┌──
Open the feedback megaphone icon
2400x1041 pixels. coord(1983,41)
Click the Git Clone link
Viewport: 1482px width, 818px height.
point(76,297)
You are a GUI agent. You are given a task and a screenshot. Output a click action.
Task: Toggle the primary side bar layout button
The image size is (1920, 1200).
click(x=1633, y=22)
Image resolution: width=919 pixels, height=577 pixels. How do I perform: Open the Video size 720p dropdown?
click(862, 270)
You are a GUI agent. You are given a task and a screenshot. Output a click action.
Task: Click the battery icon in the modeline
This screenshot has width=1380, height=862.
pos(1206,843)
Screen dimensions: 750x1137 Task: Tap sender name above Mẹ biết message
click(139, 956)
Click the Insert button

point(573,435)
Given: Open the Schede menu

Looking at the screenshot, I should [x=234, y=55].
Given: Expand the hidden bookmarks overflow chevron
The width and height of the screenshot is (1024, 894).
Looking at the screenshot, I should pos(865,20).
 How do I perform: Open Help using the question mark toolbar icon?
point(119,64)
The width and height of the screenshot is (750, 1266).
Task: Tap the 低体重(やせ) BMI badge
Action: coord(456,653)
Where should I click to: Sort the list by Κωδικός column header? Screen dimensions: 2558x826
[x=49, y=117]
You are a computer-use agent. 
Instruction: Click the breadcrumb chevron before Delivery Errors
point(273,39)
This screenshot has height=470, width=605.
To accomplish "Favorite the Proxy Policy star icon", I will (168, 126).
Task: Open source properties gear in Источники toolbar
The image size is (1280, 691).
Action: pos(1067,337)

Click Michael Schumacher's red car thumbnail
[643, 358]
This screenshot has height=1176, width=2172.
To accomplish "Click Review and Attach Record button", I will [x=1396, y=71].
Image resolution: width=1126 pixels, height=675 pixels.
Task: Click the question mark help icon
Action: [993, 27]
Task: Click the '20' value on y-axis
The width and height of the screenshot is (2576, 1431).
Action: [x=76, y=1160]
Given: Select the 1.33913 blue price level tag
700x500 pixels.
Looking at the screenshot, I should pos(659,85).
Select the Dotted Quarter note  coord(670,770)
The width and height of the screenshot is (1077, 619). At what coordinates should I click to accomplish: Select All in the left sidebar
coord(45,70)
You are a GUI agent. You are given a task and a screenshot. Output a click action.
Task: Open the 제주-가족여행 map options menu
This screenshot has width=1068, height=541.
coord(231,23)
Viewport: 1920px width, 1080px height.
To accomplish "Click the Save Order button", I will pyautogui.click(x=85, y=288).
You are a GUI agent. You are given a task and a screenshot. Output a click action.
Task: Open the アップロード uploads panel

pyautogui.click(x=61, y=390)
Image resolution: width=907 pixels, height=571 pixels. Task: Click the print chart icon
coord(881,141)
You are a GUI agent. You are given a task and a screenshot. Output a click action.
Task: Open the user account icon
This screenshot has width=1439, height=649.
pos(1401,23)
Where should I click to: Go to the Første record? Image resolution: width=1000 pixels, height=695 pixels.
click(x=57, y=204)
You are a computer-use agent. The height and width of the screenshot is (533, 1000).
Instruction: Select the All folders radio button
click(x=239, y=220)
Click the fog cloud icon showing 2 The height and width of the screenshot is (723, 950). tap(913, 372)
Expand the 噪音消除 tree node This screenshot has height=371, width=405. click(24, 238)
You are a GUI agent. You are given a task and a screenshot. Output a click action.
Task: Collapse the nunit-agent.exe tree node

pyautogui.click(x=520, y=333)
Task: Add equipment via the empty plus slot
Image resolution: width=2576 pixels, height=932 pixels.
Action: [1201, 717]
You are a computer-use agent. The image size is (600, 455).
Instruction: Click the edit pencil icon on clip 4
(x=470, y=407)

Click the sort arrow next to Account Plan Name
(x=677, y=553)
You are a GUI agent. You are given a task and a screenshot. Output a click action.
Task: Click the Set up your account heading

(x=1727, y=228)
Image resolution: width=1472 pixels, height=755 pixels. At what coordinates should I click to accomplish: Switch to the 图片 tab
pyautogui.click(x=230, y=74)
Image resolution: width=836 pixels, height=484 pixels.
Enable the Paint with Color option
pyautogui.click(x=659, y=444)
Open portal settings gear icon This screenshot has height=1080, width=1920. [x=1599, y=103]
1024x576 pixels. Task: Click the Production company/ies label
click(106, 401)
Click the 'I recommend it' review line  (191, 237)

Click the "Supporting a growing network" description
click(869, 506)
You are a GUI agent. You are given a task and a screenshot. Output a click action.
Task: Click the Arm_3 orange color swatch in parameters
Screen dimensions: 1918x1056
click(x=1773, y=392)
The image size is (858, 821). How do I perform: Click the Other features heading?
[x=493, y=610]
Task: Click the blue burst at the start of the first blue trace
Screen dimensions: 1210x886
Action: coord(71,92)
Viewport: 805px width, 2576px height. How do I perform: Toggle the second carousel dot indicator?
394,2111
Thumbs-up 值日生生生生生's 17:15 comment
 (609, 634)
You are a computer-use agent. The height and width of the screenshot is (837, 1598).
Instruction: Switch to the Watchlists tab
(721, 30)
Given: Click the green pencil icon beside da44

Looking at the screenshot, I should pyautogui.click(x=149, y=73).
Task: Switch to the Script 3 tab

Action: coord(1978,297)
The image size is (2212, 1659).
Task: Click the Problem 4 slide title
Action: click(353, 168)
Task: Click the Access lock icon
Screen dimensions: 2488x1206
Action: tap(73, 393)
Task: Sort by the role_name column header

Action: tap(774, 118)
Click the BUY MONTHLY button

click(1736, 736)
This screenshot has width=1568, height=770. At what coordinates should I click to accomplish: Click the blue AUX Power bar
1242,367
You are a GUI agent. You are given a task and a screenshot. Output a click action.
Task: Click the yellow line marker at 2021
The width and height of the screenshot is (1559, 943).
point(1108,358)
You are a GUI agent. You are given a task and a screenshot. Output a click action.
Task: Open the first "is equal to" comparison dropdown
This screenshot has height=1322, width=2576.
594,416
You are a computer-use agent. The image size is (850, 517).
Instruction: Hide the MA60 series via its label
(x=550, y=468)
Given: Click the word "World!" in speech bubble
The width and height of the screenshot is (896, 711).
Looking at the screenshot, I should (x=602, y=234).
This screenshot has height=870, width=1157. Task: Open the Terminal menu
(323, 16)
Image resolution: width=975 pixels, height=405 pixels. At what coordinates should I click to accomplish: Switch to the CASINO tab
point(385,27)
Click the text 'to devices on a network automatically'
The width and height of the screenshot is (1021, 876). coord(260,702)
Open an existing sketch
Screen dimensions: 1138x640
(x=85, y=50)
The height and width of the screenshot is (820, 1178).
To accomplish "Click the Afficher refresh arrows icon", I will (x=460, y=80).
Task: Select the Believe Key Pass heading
└──
> **EXERCISE INSTRUCTIONS**
Copy out the part of the material that opens with the line containing "Given: Expand the" and closes with the line containing "Action: [993, 27]", both lines included, and reproduce every line verbatim.

> **RESPONSE**
Given: Expand the hidden bookmarks overflow chevron
The width and height of the screenshot is (1024, 894).
Looking at the screenshot, I should pos(865,20).
 How do I perform: Open Help using the question mark toolbar icon?
point(119,64)
The width and height of the screenshot is (750, 1266).
Task: Tap the 低体重(やせ) BMI badge
Action: coord(456,653)
Where should I click to: Sort the list by Κωδικός column header? Screen dimensions: 2558x826
[x=49, y=117]
You are a computer-use agent. 
Instruction: Click the breadcrumb chevron before Delivery Errors
point(273,39)
This screenshot has height=470, width=605.
To accomplish "Favorite the Proxy Policy star icon", I will (168, 126).
Task: Open source properties gear in Источники toolbar
The image size is (1280, 691).
Action: pos(1067,337)

Click Michael Schumacher's red car thumbnail
[643, 358]
This screenshot has height=1176, width=2172.
To accomplish "Click Review and Attach Record button", I will [x=1396, y=71].
Image resolution: width=1126 pixels, height=675 pixels.
Task: Click the question mark help icon
Action: [993, 27]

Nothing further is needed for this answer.